__What is needed__.
Beginning at the line that contains "Instruction: Select the Canada link", transcribe every line up to the last one in the material below. Include no other lines.

__Task input__.
# # #

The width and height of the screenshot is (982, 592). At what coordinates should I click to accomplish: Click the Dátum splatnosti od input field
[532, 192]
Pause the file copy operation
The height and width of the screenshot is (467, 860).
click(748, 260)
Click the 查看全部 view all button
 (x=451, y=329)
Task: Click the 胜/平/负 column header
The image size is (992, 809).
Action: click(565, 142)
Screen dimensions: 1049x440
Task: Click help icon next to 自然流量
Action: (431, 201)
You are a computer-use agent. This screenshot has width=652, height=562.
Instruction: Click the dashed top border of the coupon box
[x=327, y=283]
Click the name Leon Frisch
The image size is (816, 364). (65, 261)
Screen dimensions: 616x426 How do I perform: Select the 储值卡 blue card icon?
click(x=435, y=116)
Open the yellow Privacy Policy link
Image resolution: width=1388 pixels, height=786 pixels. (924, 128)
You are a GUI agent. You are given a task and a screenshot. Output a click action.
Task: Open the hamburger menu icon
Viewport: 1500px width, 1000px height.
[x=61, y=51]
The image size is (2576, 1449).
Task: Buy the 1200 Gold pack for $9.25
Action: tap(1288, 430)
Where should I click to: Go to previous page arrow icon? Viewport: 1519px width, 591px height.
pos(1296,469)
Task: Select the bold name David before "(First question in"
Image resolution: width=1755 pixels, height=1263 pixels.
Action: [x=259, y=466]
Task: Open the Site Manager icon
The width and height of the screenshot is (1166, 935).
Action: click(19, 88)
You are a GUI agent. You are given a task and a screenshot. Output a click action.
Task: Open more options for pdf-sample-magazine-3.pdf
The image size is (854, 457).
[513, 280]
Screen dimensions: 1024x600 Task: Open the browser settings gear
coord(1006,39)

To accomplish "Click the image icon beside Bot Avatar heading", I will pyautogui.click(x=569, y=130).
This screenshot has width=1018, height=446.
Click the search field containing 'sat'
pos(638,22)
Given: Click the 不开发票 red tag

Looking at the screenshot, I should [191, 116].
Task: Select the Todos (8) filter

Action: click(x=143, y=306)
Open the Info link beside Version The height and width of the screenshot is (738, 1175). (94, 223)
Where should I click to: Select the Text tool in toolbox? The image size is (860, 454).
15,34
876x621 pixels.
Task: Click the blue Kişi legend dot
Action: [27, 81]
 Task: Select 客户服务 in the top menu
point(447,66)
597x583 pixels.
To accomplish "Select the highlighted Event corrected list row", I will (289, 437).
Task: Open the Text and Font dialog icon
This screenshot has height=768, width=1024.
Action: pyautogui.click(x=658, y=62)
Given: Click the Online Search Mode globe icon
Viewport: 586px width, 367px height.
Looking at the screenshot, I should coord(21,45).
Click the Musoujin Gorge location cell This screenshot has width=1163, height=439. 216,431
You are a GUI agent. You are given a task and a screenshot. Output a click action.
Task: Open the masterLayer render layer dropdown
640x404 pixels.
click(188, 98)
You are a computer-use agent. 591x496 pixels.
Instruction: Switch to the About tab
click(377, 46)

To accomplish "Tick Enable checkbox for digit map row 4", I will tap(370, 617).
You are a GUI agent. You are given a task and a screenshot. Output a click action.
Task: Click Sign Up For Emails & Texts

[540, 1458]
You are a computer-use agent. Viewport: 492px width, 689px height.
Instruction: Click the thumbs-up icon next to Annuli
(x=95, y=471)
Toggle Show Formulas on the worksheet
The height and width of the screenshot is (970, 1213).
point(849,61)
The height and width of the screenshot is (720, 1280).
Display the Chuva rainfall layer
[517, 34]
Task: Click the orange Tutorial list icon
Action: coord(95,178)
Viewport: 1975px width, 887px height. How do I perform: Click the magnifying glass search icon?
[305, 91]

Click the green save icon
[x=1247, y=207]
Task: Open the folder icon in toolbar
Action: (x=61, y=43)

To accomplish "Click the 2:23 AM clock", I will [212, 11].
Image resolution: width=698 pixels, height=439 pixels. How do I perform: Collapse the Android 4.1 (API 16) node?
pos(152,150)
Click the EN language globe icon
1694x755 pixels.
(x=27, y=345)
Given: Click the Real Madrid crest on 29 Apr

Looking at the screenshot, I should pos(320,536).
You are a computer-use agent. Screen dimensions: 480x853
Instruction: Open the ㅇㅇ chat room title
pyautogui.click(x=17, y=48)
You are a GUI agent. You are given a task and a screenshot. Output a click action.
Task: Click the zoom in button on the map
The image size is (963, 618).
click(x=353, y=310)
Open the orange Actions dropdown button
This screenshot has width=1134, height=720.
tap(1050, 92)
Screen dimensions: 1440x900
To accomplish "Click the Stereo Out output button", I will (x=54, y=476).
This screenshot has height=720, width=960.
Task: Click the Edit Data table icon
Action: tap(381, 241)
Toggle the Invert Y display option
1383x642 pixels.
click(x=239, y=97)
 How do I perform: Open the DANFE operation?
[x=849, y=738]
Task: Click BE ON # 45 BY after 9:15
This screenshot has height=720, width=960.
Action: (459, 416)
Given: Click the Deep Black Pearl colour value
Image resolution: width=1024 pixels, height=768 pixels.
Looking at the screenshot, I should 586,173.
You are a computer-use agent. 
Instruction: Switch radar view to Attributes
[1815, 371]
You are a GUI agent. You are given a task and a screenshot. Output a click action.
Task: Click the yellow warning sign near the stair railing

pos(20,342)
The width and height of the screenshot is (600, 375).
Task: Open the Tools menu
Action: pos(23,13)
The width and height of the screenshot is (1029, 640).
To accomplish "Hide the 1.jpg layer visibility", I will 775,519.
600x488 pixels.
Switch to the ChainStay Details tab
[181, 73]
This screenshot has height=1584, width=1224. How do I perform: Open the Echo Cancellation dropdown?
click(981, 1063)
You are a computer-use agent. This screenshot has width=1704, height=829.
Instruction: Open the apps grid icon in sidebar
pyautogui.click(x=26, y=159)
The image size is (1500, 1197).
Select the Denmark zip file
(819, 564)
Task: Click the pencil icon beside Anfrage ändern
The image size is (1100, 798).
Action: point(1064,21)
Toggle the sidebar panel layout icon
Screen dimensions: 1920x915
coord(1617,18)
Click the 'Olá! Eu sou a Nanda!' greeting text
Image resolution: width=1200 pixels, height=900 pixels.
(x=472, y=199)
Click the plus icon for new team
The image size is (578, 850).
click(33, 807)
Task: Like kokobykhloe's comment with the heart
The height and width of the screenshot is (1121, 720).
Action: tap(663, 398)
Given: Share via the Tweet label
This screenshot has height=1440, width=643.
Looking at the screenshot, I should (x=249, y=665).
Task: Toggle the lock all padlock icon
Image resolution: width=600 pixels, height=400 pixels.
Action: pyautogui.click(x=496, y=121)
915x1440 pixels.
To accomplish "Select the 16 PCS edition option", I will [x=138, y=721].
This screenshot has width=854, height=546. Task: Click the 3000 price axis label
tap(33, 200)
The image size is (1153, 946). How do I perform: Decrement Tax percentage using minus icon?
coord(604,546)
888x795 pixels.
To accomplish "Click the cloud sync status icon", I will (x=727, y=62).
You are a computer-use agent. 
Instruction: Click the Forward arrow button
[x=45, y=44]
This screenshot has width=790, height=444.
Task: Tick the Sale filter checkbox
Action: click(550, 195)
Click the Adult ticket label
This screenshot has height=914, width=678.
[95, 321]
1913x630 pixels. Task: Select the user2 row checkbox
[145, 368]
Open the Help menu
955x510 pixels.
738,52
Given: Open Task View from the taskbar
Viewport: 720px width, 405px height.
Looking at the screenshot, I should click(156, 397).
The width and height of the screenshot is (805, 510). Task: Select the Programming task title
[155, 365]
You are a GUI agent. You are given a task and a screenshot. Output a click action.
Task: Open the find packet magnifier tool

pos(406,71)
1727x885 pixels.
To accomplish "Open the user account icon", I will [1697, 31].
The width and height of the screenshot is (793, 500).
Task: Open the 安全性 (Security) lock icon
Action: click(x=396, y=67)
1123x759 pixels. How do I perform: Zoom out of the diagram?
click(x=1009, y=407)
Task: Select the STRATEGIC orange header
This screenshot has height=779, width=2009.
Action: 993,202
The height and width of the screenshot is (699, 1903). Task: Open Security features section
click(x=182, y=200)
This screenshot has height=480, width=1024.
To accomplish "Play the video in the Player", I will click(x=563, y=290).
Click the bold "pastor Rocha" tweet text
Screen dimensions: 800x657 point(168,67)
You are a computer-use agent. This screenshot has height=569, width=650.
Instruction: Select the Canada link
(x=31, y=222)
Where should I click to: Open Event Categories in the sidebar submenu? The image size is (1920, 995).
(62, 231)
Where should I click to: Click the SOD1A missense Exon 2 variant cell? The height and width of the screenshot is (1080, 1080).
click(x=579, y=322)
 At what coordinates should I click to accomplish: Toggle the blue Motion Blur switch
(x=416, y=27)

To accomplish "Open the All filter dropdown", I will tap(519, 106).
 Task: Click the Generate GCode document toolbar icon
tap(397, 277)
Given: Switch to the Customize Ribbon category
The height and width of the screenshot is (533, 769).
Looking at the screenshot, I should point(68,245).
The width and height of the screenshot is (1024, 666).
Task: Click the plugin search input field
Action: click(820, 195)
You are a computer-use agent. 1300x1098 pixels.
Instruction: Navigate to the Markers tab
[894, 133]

# # #

__Answer for this exercise__.
Instruction: Select the Canada link
(x=31, y=222)
Where should I click to: Open Event Categories in the sidebar submenu? The image size is (1920, 995).
(62, 231)
Where should I click to: Click the SOD1A missense Exon 2 variant cell? The height and width of the screenshot is (1080, 1080).
click(x=579, y=322)
 At what coordinates should I click to accomplish: Toggle the blue Motion Blur switch
(x=416, y=27)

To accomplish "Open the All filter dropdown", I will tap(519, 106).
 Task: Click the Generate GCode document toolbar icon
tap(397, 277)
Given: Switch to the Customize Ribbon category
The height and width of the screenshot is (533, 769).
Looking at the screenshot, I should point(68,245).
The width and height of the screenshot is (1024, 666).
Task: Click the plugin search input field
Action: click(820, 195)
You are a computer-use agent. 1300x1098 pixels.
Instruction: Navigate to the Markers tab
[894, 133]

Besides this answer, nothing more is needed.